In the records below, transcribe verbatim the lines running from the one containing "The height and width of the screenshot is (489, 799)." through the one containing "will (208, 166).", both inclusive.

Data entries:
--- Begin ---
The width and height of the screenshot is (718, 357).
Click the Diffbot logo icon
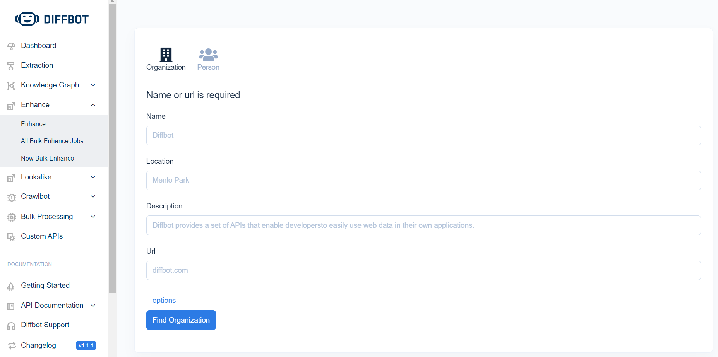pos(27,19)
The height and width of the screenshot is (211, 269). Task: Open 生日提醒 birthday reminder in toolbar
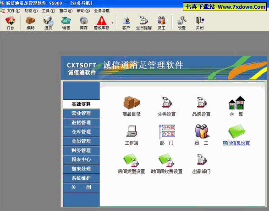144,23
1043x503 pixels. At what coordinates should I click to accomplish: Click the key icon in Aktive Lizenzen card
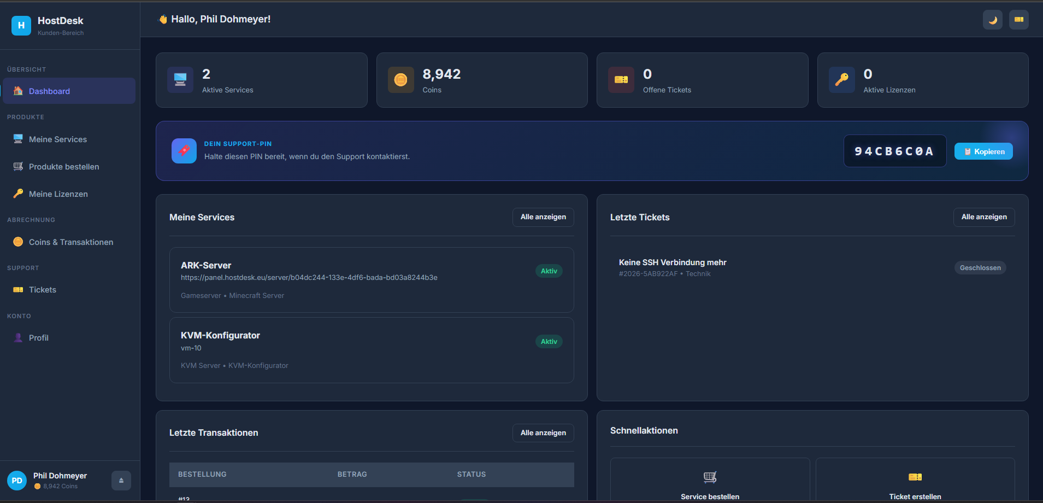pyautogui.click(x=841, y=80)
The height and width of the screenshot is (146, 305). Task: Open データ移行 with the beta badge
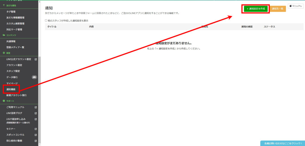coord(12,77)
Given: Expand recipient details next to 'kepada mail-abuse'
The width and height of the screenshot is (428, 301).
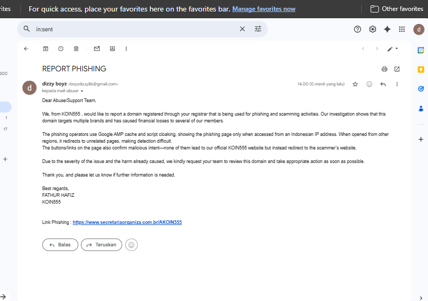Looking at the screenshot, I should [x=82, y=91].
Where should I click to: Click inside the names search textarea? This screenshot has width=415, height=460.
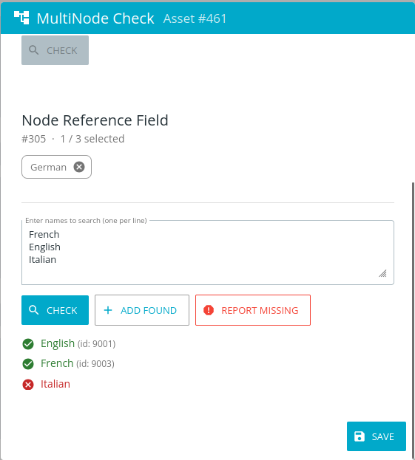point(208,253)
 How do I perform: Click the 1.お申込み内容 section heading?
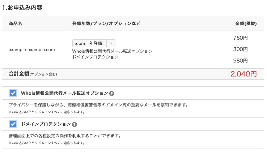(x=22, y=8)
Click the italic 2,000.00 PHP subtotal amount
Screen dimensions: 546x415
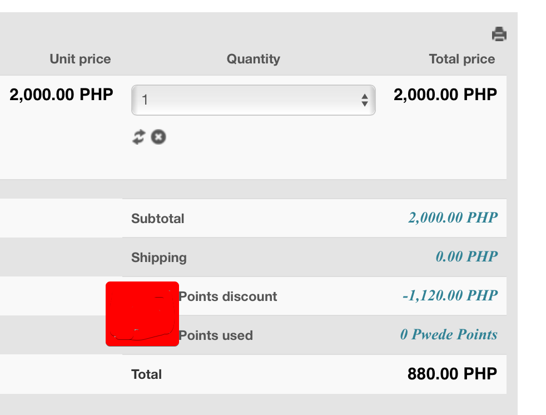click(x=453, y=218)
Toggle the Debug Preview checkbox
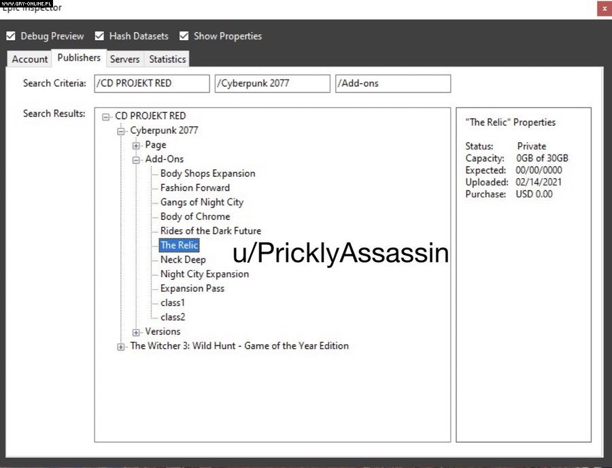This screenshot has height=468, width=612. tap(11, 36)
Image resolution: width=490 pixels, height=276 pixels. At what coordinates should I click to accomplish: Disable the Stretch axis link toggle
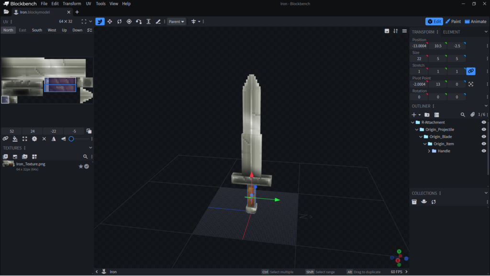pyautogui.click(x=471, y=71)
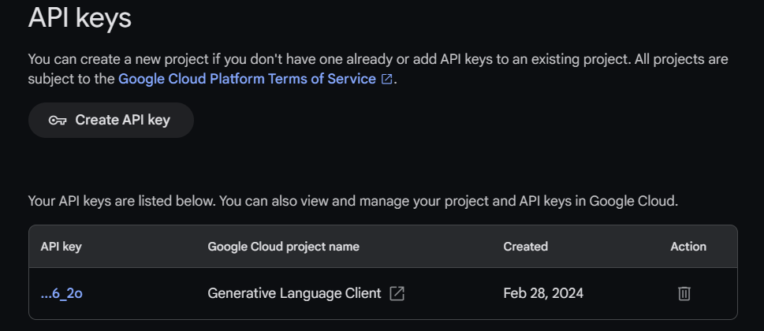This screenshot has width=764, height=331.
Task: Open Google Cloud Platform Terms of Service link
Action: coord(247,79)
--- End ---
--- Begin ---
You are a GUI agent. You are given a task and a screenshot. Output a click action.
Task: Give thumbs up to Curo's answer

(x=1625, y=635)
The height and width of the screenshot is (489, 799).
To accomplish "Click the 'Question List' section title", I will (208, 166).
--- End ---
--- Begin ---
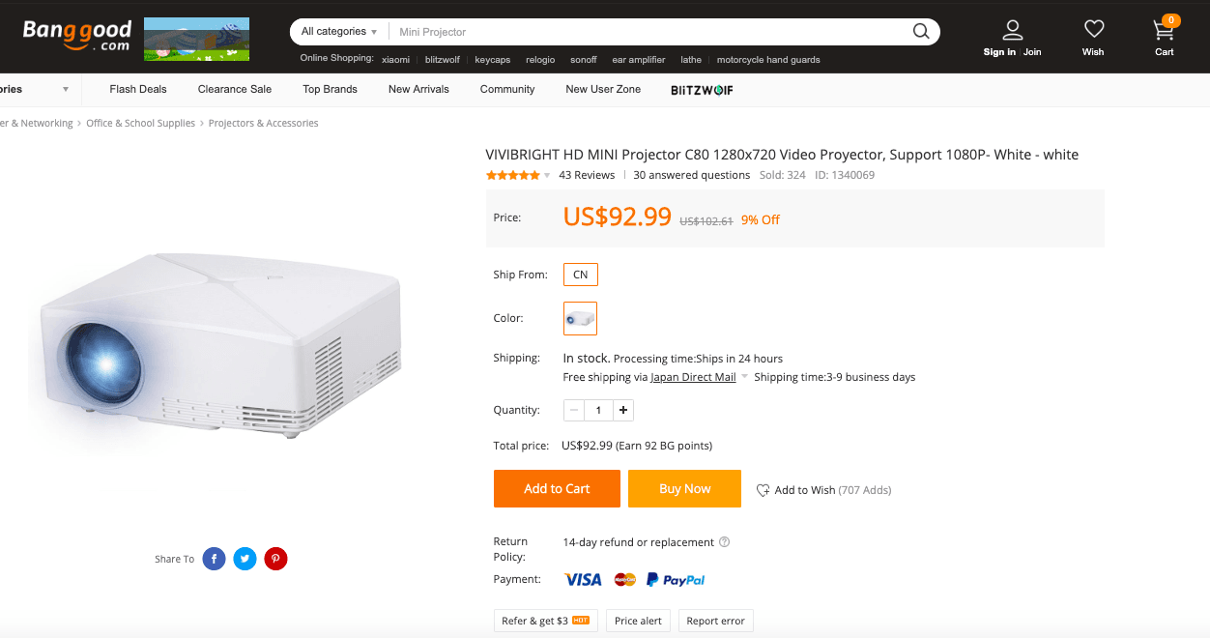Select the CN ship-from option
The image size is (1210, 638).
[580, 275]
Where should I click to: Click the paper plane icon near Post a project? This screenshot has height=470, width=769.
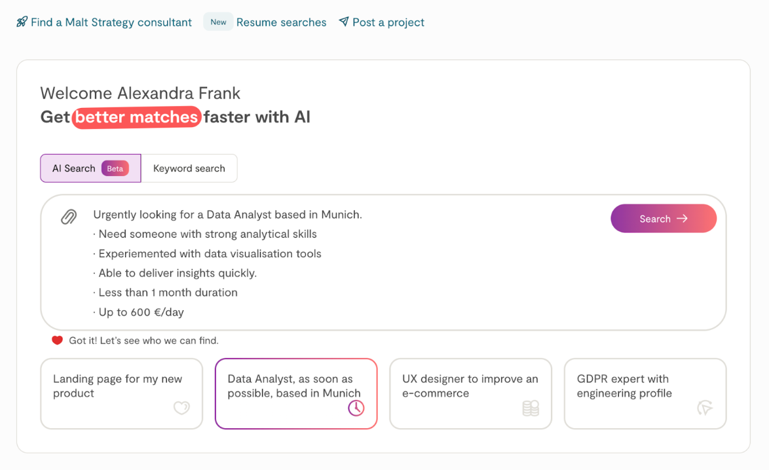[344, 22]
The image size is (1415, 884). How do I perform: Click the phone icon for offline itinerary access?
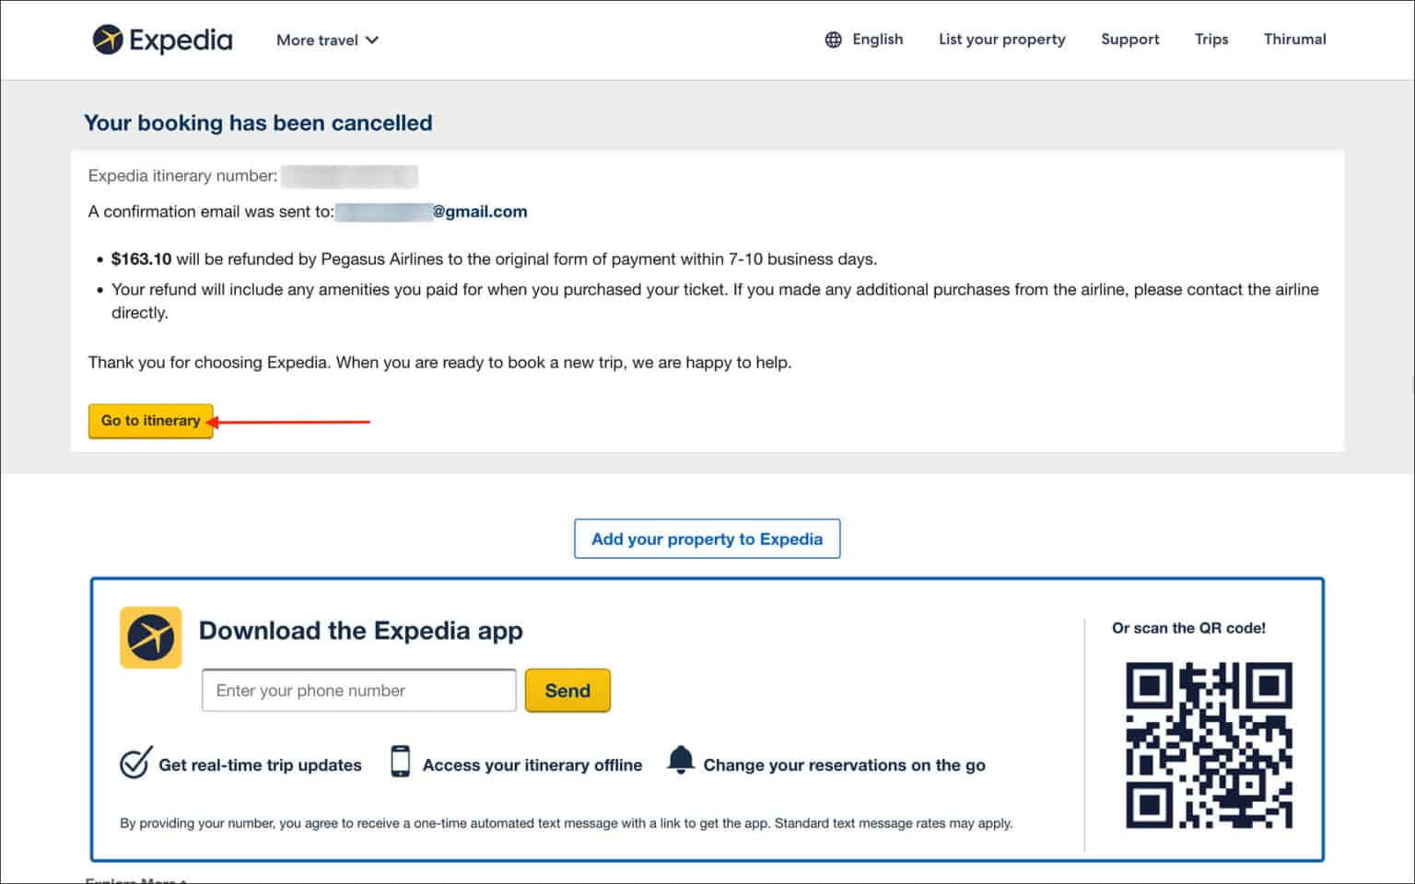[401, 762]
--- End ---
[The result]
The height and width of the screenshot is (489, 799).
To accomplish "Click the 'Question List' section title", I will (208, 166).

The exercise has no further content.